Currently, DSM-5 is under development for release in 2013. Like DSM-IV-TR, DSM-5 has used literature reviews, results of field trials, review of proposed changes by a scientific review committee, and, where necessary, review of changes by a community public health review committee, as the basis for decisions about changes in diagnostic criteria, or the addition/deletion of diagnoses. In addition, DSM-5 has also used feedback from Internet postings of changes under consideration. DSM-5 has retained most of the diagnostic criteria of DSM-IV-TR, but has added a dimensional perspective to diagnoses in some areas such as mood disorders, psychotic disorders, and personality disorders, in order to address diagnostic overlap and increase the clinical information relevant for treatment planning. Evidence showing the existence of frequent mixed symptoms across mania, hypomania, and depression (depressive symptoms in the manias and manic or hypomanic symptoms in depression) has led to a mixed specifier in DSM-5, allowing the clinician to acknowledge the presence of a mood disorder spectrum in treatment planning. Building evidence for the importance of comorbid anxiety symptoms in the prognosis and treatment mood disorders has also led to the availability of an anxiety severity dimension across all mood disorder diagnoses in DSM-5. Finally, across all DSM-5 diagnoses, clinicians will be asked to record their assessment of the level of concern for suicide in individual patients. The suicide risk assessment will be based off of a list of risk factors for suicide, in combination with the clinician’s own clinical judgment, and will be reflected in the clinician’s treatment plan.

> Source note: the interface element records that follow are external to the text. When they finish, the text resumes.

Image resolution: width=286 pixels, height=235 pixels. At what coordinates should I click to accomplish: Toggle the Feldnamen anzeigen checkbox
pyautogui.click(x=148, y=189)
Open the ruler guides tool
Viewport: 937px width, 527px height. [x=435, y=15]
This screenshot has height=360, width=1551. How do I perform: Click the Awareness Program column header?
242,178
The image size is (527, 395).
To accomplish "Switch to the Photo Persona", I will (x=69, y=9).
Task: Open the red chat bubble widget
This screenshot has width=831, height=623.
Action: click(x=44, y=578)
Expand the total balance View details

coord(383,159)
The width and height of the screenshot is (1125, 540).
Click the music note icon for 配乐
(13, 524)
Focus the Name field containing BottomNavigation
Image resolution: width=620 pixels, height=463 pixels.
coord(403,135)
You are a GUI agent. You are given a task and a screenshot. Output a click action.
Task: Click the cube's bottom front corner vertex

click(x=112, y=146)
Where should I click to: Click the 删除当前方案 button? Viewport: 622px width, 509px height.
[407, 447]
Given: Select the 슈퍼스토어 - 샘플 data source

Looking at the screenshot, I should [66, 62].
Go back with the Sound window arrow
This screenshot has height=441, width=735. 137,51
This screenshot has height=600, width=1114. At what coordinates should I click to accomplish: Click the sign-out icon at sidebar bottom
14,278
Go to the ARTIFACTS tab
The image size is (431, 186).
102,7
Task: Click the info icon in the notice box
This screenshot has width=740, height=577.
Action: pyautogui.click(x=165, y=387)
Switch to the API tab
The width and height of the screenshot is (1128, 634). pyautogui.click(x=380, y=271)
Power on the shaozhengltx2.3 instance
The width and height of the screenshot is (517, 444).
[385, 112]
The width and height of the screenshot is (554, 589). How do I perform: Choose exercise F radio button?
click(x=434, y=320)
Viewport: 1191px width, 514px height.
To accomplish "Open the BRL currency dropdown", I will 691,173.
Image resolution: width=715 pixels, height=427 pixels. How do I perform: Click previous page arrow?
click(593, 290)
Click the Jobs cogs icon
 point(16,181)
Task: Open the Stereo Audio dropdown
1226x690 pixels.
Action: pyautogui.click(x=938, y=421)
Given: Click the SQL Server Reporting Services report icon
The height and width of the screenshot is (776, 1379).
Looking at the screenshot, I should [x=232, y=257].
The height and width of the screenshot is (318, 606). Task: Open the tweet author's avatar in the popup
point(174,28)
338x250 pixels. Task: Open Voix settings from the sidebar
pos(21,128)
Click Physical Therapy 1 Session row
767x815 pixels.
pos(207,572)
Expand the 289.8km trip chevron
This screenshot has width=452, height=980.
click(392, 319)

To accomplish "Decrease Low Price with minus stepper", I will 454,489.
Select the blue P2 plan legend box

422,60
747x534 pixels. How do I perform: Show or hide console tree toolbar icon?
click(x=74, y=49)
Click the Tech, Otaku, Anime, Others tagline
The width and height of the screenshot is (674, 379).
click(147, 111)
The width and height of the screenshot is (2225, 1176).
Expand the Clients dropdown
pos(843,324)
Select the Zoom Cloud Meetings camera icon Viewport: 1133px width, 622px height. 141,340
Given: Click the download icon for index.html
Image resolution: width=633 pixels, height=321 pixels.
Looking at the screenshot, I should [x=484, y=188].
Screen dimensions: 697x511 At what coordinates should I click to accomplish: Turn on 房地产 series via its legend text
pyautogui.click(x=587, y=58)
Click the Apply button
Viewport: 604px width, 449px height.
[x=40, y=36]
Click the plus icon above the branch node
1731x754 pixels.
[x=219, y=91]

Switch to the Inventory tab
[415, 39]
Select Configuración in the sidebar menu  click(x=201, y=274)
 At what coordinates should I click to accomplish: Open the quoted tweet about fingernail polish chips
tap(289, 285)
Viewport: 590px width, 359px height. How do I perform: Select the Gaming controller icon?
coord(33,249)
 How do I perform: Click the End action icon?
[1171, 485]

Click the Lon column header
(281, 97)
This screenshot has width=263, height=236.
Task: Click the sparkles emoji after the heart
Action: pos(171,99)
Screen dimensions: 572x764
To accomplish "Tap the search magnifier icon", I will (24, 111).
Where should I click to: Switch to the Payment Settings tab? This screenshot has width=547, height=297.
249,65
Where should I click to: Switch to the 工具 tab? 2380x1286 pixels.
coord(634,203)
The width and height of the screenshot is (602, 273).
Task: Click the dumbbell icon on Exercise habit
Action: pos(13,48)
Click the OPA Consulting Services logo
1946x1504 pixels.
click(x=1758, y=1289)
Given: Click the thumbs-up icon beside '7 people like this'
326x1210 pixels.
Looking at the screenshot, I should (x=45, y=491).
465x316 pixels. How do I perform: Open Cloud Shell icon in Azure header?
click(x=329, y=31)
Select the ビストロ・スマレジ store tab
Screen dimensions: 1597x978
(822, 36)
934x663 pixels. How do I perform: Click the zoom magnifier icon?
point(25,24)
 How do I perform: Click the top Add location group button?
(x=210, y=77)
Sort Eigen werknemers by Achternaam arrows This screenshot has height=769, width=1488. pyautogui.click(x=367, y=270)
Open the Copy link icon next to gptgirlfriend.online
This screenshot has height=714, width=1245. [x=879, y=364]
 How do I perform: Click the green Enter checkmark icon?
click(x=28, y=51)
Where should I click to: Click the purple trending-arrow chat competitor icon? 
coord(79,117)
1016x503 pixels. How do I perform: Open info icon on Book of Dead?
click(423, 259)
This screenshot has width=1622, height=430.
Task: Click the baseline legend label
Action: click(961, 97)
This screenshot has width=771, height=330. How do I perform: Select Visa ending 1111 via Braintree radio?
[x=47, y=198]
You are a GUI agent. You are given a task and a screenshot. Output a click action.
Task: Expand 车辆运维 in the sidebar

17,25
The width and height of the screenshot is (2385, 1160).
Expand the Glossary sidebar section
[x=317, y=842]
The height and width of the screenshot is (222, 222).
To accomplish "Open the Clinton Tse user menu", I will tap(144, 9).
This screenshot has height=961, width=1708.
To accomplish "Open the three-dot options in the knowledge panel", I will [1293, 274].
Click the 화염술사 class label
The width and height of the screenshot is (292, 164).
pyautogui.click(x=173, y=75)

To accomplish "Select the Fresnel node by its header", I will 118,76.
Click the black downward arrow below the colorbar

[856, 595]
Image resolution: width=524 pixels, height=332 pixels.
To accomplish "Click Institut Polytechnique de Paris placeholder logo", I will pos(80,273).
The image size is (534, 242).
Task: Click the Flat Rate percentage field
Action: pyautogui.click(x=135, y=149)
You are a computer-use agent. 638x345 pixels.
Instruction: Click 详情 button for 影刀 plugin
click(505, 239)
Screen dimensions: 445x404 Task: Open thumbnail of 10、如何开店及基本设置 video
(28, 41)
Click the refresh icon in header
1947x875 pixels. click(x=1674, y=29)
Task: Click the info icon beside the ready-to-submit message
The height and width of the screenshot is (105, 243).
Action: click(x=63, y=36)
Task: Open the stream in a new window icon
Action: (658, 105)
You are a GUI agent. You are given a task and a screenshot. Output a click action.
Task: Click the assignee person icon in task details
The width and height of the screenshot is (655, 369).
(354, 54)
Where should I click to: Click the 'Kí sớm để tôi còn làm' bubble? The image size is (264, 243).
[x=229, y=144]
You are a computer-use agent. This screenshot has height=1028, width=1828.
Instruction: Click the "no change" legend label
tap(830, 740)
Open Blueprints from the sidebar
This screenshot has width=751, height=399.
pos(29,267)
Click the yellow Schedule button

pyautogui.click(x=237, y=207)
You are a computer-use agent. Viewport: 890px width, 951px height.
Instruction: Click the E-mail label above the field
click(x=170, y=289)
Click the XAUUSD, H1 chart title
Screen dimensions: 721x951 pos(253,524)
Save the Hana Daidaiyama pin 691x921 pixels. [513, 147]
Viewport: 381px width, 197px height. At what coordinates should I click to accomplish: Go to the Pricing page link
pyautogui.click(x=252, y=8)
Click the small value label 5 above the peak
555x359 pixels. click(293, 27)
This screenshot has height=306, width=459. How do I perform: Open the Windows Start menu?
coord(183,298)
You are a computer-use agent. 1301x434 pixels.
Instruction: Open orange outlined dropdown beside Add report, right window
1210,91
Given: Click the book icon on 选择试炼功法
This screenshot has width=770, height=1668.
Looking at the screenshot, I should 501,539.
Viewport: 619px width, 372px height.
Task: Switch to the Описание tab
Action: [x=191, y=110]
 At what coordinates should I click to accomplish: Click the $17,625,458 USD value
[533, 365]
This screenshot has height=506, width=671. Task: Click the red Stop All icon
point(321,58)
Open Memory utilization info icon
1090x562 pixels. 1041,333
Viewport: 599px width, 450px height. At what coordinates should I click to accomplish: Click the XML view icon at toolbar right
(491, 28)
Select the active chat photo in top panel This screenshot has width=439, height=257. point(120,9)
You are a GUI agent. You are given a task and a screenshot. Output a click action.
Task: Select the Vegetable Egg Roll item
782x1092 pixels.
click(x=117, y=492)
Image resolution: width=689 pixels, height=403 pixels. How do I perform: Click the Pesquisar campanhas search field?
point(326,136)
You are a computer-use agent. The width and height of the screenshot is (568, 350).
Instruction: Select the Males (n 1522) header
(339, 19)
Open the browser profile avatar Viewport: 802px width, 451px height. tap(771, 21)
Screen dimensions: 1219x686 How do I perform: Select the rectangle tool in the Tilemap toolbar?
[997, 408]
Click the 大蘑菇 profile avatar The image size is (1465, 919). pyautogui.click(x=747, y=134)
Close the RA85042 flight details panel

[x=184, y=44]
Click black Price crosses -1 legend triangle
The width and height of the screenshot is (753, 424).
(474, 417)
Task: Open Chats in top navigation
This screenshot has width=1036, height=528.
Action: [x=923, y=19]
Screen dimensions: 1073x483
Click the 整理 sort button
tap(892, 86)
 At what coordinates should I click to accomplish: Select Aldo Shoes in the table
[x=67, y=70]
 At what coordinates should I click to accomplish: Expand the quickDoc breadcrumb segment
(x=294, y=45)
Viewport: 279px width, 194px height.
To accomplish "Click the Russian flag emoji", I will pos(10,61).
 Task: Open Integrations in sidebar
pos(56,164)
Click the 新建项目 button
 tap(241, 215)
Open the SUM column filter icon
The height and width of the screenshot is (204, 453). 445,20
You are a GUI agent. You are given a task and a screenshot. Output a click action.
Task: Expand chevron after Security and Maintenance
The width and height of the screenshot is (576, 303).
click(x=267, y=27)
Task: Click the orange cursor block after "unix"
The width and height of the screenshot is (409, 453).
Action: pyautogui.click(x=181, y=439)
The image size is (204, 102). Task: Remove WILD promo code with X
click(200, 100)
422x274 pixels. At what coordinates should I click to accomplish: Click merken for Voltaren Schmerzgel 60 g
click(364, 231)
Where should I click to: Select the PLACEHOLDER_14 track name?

These changes in DSM-5 reflect recognition of the spectrum-like nature of psychiatric diagnoses, and the importance of individual symptom severity in psychiatric disorders, including mood disorders. Such changes may further lead to additional identification of symptom components in major depression, mania, and mixed states relevant to specific medication response prediction, as well as biological correlates and endophenotypes in research paradigms of etiologic mechanisms.
CONCLUSION
What we know today is mood disorders make up an indelible part of the human experience. Since antiquity, the diagnosis of mood disorders has evinced increasing levels of sophistication, in keeping with historical paradigms and scientific influences. Current mood disorder diagnostic classification schemes comprise a collection of atheoretical, prototypal, categorical, operationalized diagnostic criteria, which have modest clinical utility, and have led to intriguing neurobiologic hypotheses. Even so, we have come to expect more clinical and research utility from mood disorder diagnoses, in order to make further progress in understanding mood disorder mechanisms and developing the next generation of mood disorder treatments. After reviewing the development and current state of mood disorder diagnosis, it appears that empirical efforts to elucidate further behavioral components and dimensional constructs salient to mood disorders may help in advancing both treatment and neurobiologic research.
DISCLOSURES
Dr. Hager has no conflicts of interest to disclose.
Dr. Fawcett has not disclosed any conflicts of interest.